The Doctoral School in Science and Engineering is happy to invite you to Martin BRENNECKE’s defence entitled

Decentralization and Digital Infrastructures in the Financial Sector

Supervisor: Prof Gilbert FRIDGEN

Despite the rapid evolution of financial services in recent years, many of the digital infrastructures that form the backbone of today’s financial sector are legacy systems revolving around a limited number of intermediaries. As financial markets are increasingly integrated and new asset classes emerge, so-called decentralization technologies are discussed as potential enablers for the decentralization of digital financial infrastructures.

In the design and development of services building on digital financial infrastructures, the balance between centralization and decentralization, as well as trade-offs between privacy and transparency, have emerged as key considerations for governments, organizations, and individuals alike. While acknowledging the relevance of these tensions, prior research has frequently taken predominantly social or predominantly technical perspectives in analyzing them. This arguably myopic focus has resulted in comparatively limited research taking an integrated sociotechnical lens to examine the impact of decentralization technologies on digital financial services.

To improve the sociotechnical integration of related analyses, this cumulative dissertation takes a sociotechnical perspective and makes use of a variety of research methods and designs. Depending on the research question at hand, the included publications employ established methods from information systems research, such as design science research, taxonomy development, structured literature reviews, formal modeling, qualitative content analysis, and the Delphi method.
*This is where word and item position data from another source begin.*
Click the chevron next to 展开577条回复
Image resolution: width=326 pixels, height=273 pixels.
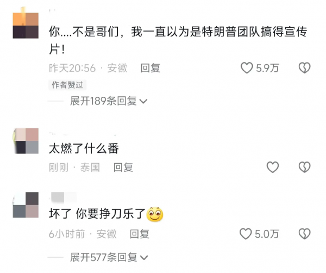(x=144, y=258)
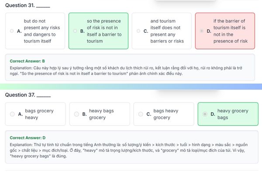Choose radio button A in Question 37
Viewport: 262px width, 175px height.
coord(13,114)
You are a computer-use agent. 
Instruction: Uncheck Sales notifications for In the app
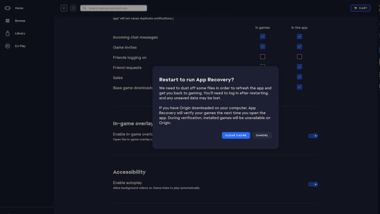(x=299, y=77)
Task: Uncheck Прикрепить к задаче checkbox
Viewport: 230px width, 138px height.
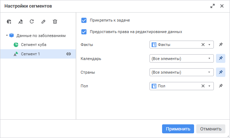Action: tap(84, 20)
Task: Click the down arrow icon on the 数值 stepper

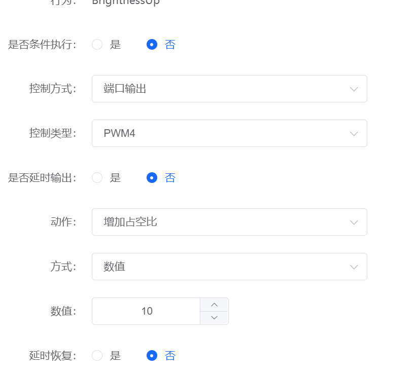Action: coord(214,318)
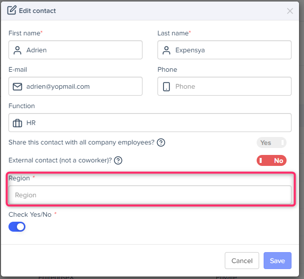Close the Edit contact dialog
The image size is (304, 279).
[x=290, y=10]
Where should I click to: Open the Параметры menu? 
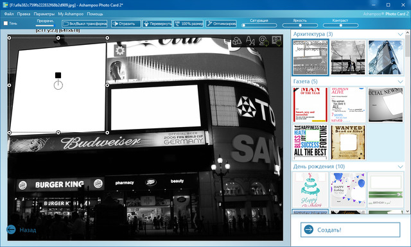(44, 14)
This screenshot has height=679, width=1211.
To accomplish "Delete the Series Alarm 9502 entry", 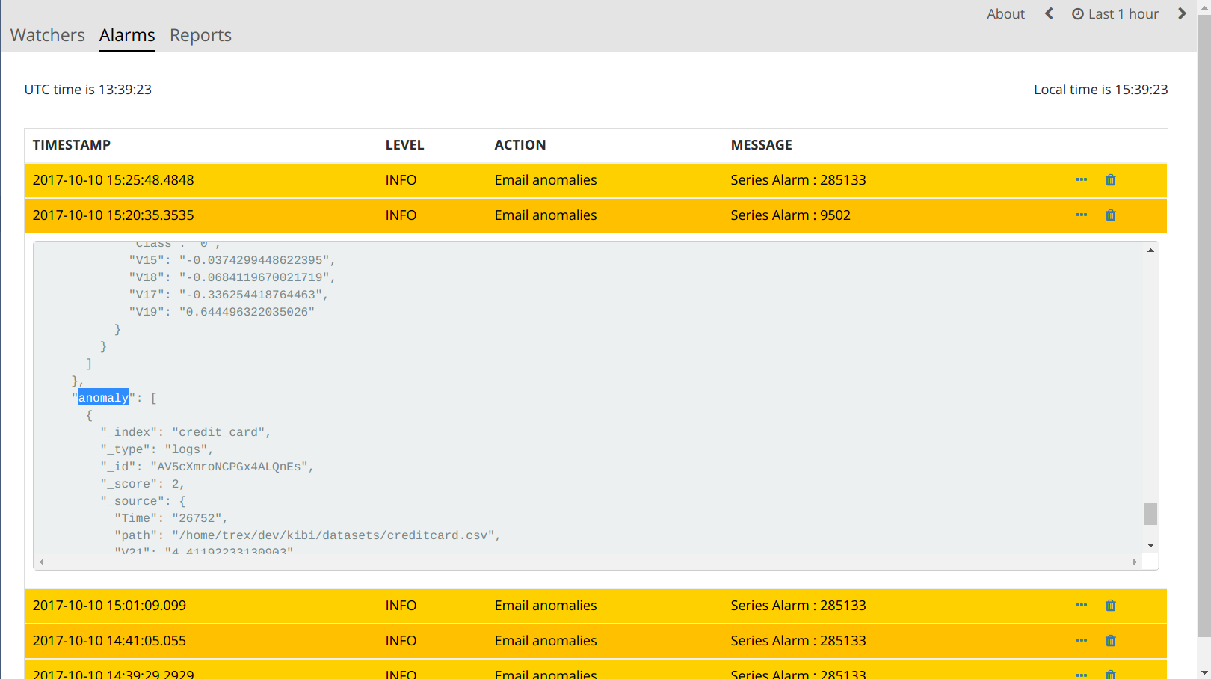I will (x=1110, y=215).
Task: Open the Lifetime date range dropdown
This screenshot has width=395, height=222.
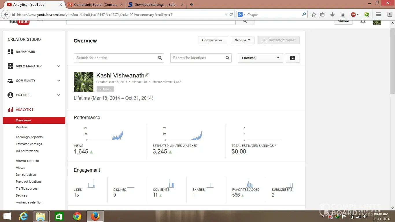Action: pos(260,58)
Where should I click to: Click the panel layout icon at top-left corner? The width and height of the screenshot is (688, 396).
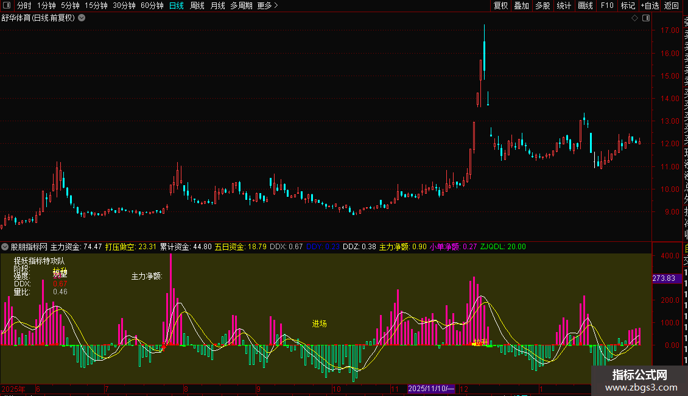point(7,5)
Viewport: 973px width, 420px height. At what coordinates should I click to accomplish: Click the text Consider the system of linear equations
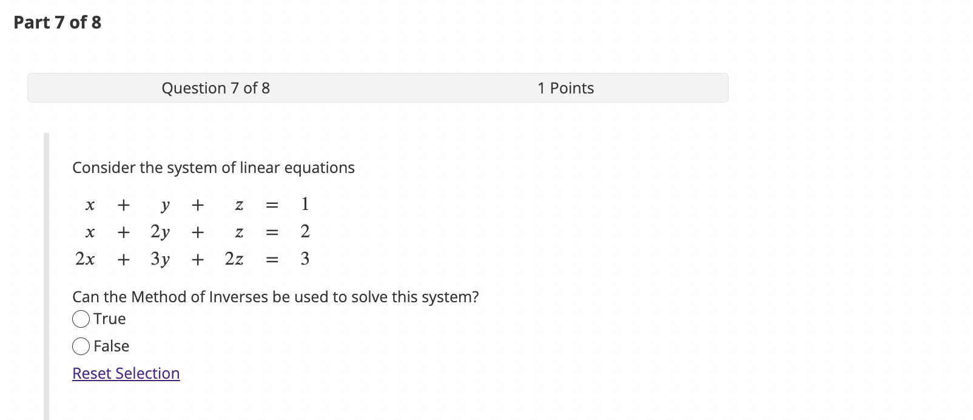click(214, 168)
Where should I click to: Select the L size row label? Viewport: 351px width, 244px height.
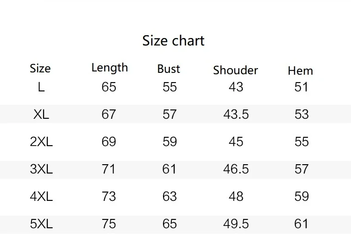click(x=41, y=87)
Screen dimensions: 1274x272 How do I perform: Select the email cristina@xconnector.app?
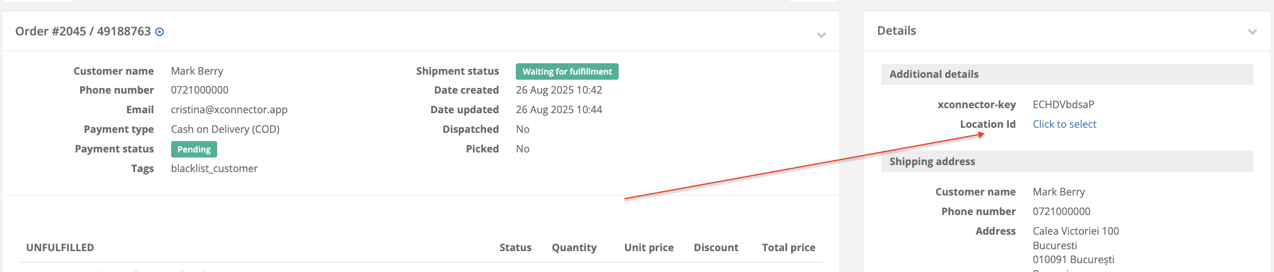229,109
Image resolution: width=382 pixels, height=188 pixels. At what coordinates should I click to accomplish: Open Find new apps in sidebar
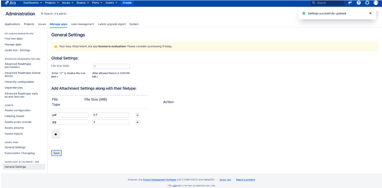[x=14, y=39]
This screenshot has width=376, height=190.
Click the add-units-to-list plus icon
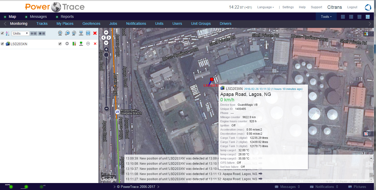pos(33,33)
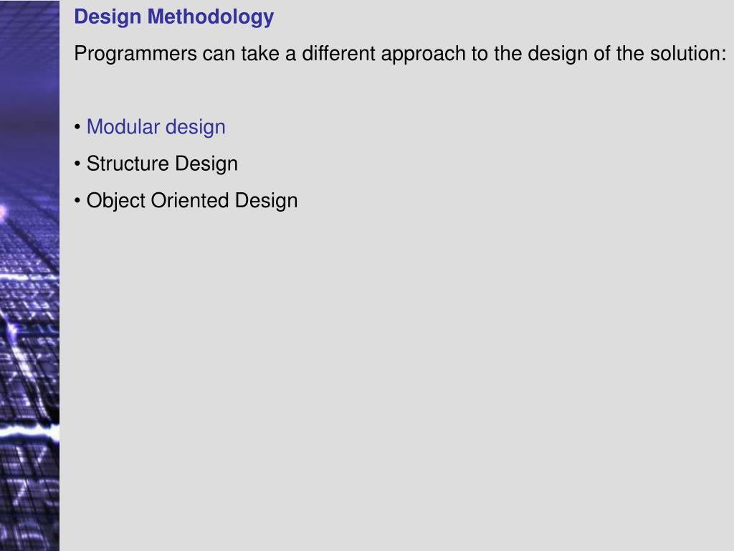
Task: Click the word Programmers in the intro sentence
Action: pyautogui.click(x=135, y=54)
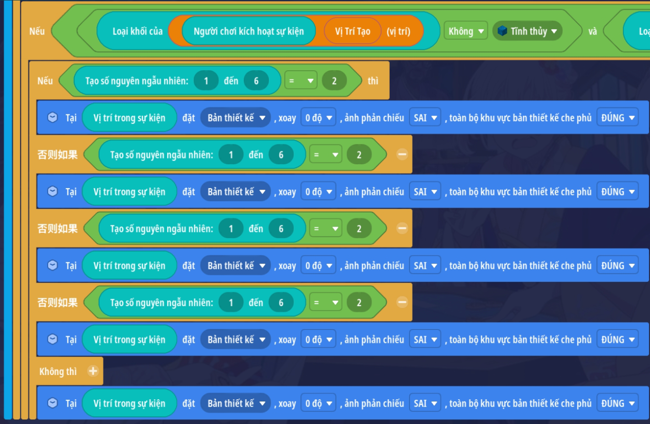The height and width of the screenshot is (424, 650).
Task: Open the 0 độ rotation dropdown in the second Tại block
Action: point(319,192)
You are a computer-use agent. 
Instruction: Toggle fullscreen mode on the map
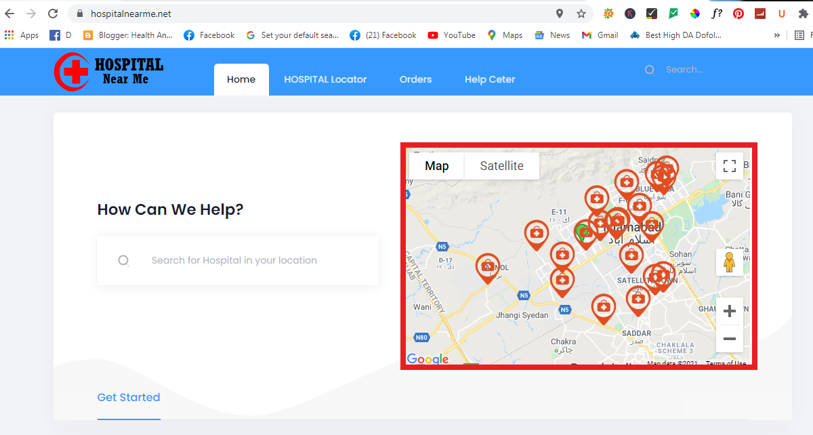730,165
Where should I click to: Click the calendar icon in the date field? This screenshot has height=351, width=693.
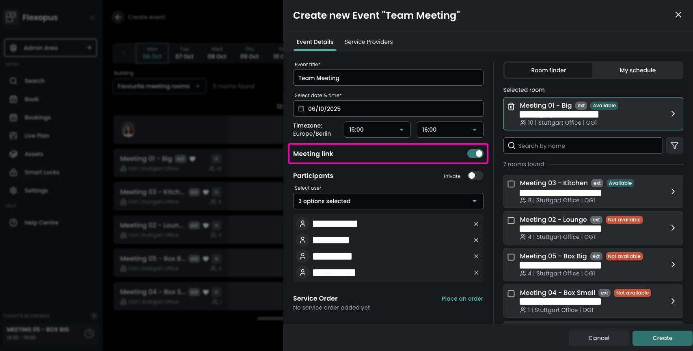point(301,108)
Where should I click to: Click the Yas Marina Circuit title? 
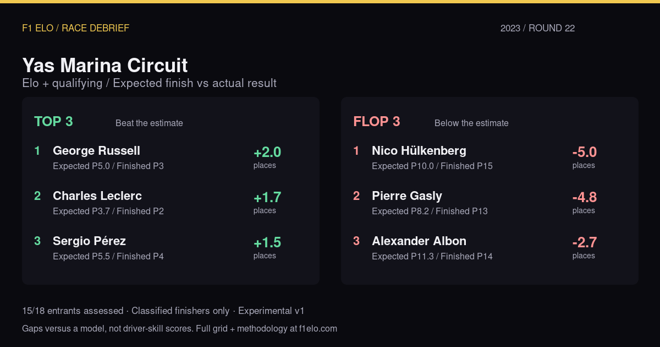click(105, 65)
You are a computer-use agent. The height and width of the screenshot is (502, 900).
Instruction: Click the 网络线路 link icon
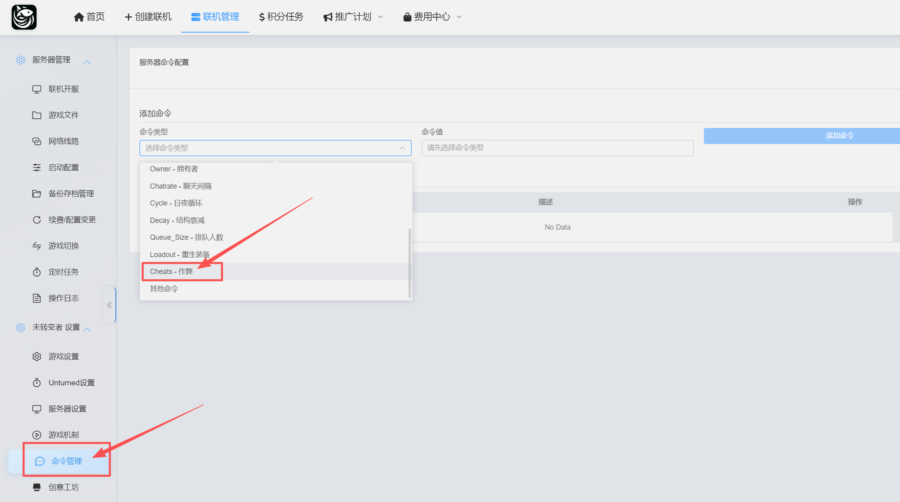pyautogui.click(x=37, y=142)
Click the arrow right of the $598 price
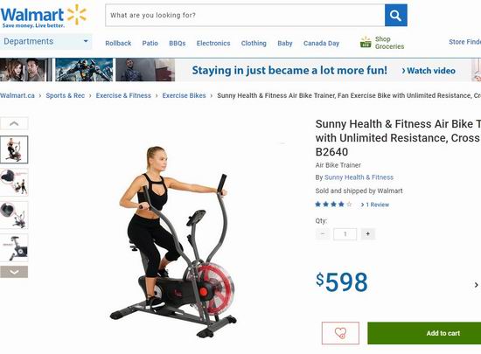This screenshot has height=354, width=481. pos(476,285)
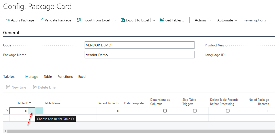Click the Get Tables icon

[x=162, y=20]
Where appropriate, they also draw on emerging approaches of computational and data-driven theory construction, using natural language processing and structured topic modeling.

As organizations and individuals increasingly recognize the relevance and potential impact of emerging decentralization technologies in critical and cross-organizational digital infrastructures, they are confronted with inherently sociotechnical challenges.

In response to these challenges, this dissertation explores the impact of technology-, organization-, and regulation-driven decentralization on individuals and organizations in the financial sector. In doing so, it makes theoretical, empirical, and artefactual contributions to information systems research that have implications for both research and domain practice.